━━ TASK DATA ━━

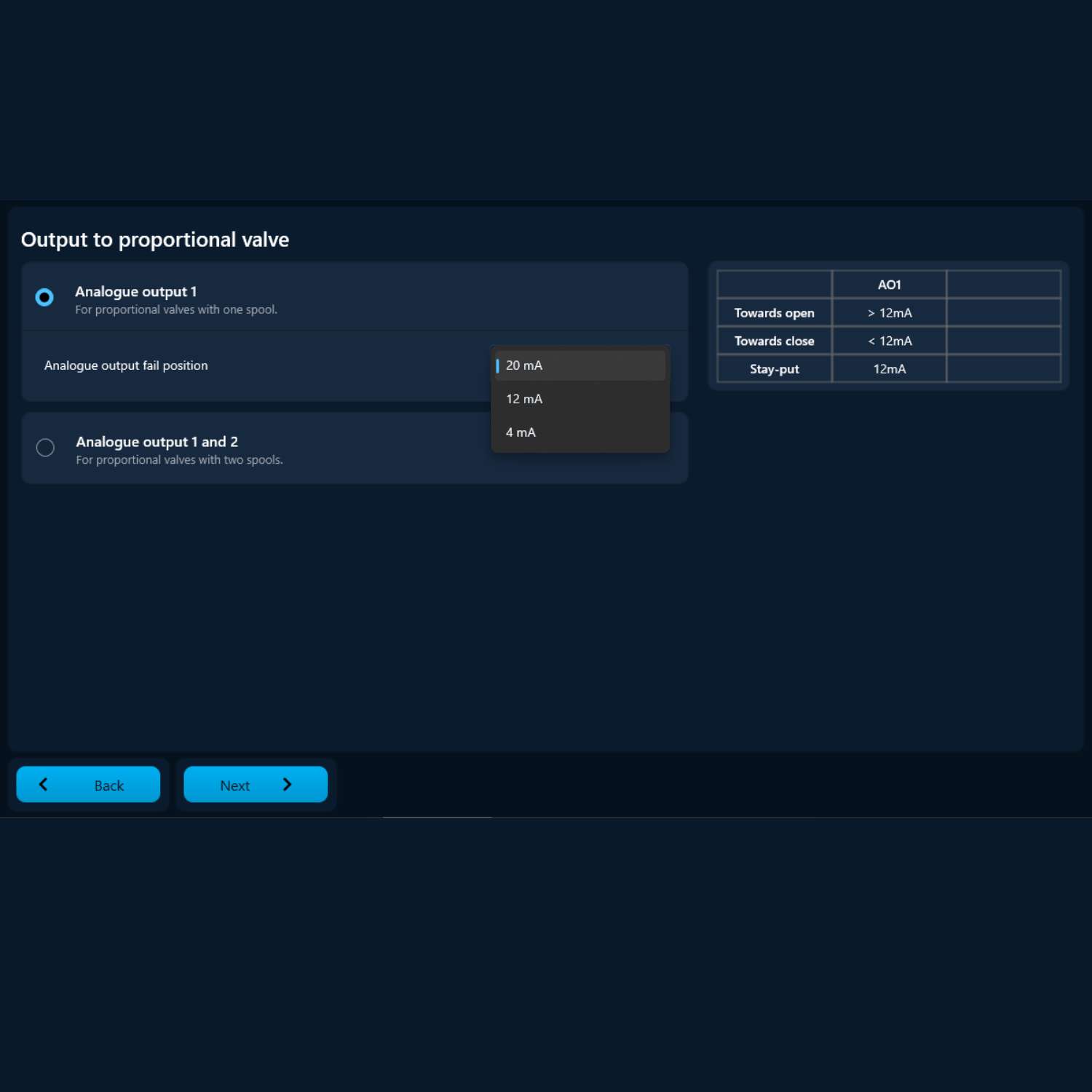The width and height of the screenshot is (1092, 1092).
Task: Click the AO1 column header in table
Action: pos(889,285)
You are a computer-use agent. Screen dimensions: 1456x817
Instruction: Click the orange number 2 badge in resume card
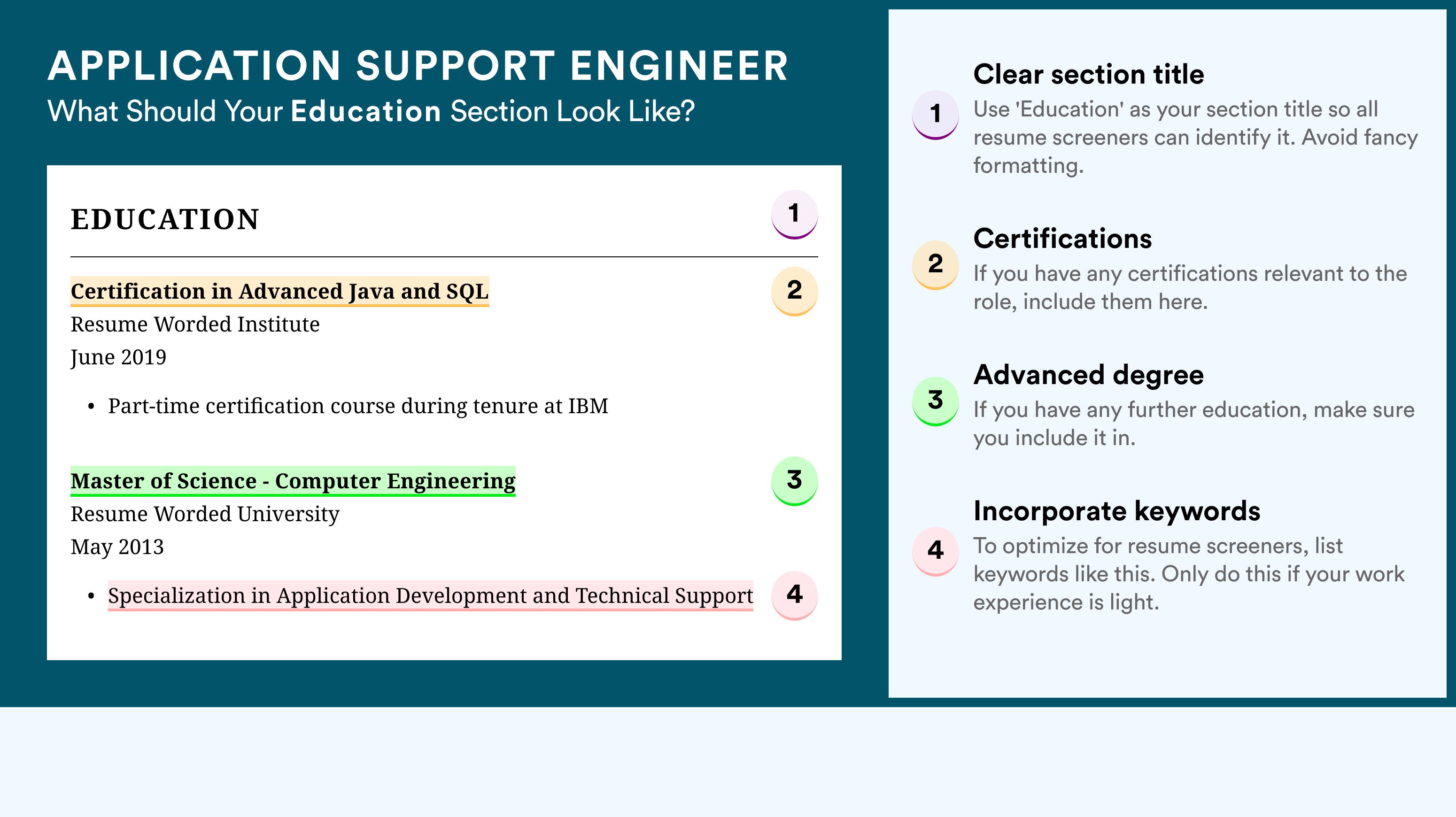point(794,291)
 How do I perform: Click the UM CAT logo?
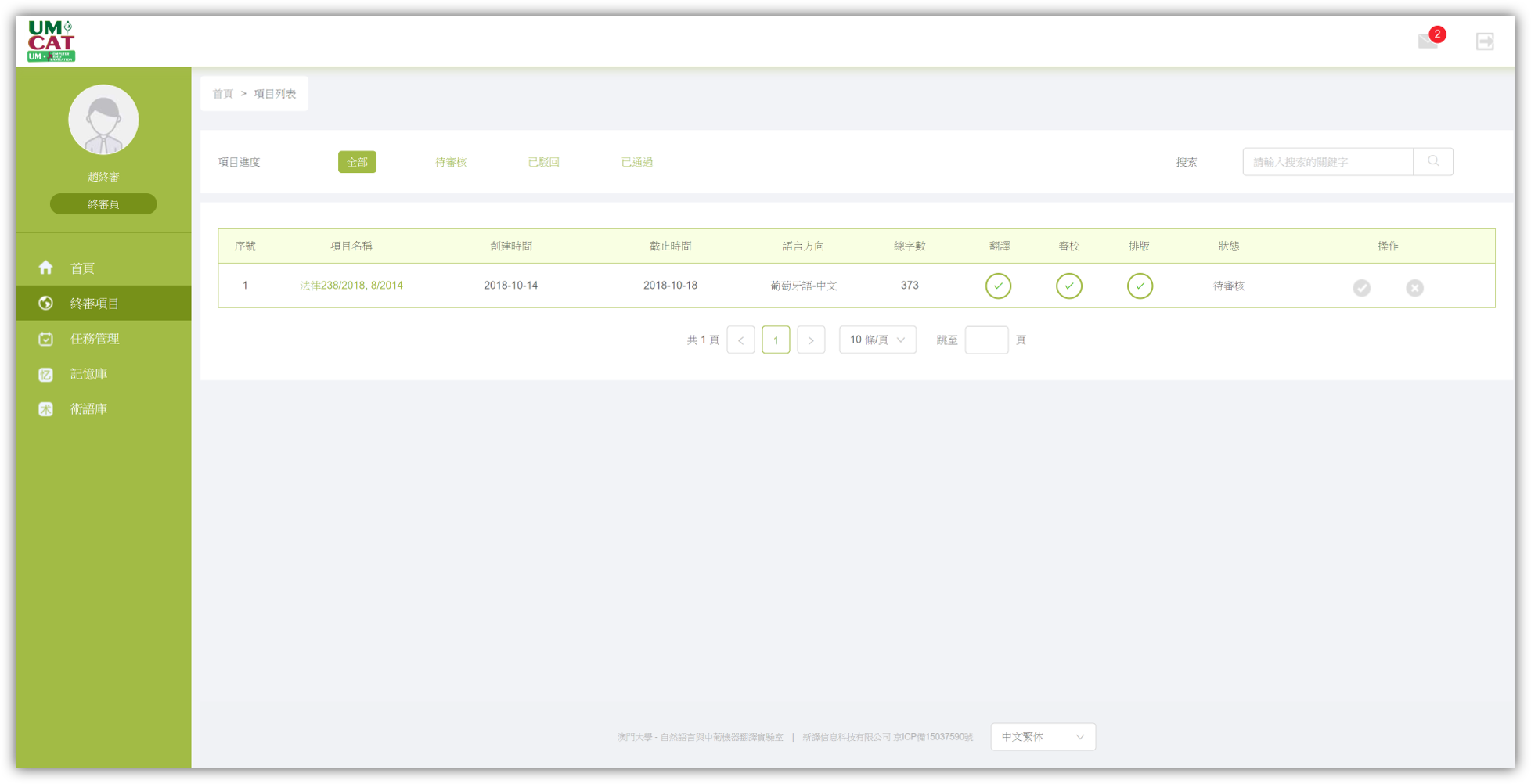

━━━

Rewrite the material above with "resume card" swapped for "profile card" everywhere it occurs, keeping everything else the same. Omit the pictures from your answer.

● **WRITTEN ANSWER**
The width and height of the screenshot is (1092, 1092).
Task: Click the AO1 column header in table
Action: pos(889,285)
You are a computer-use agent. Screen dimensions: 1456x817
Instruction: Click the orange number 2 badge in profile card
point(794,291)
 How do I perform: Click the UM CAT logo?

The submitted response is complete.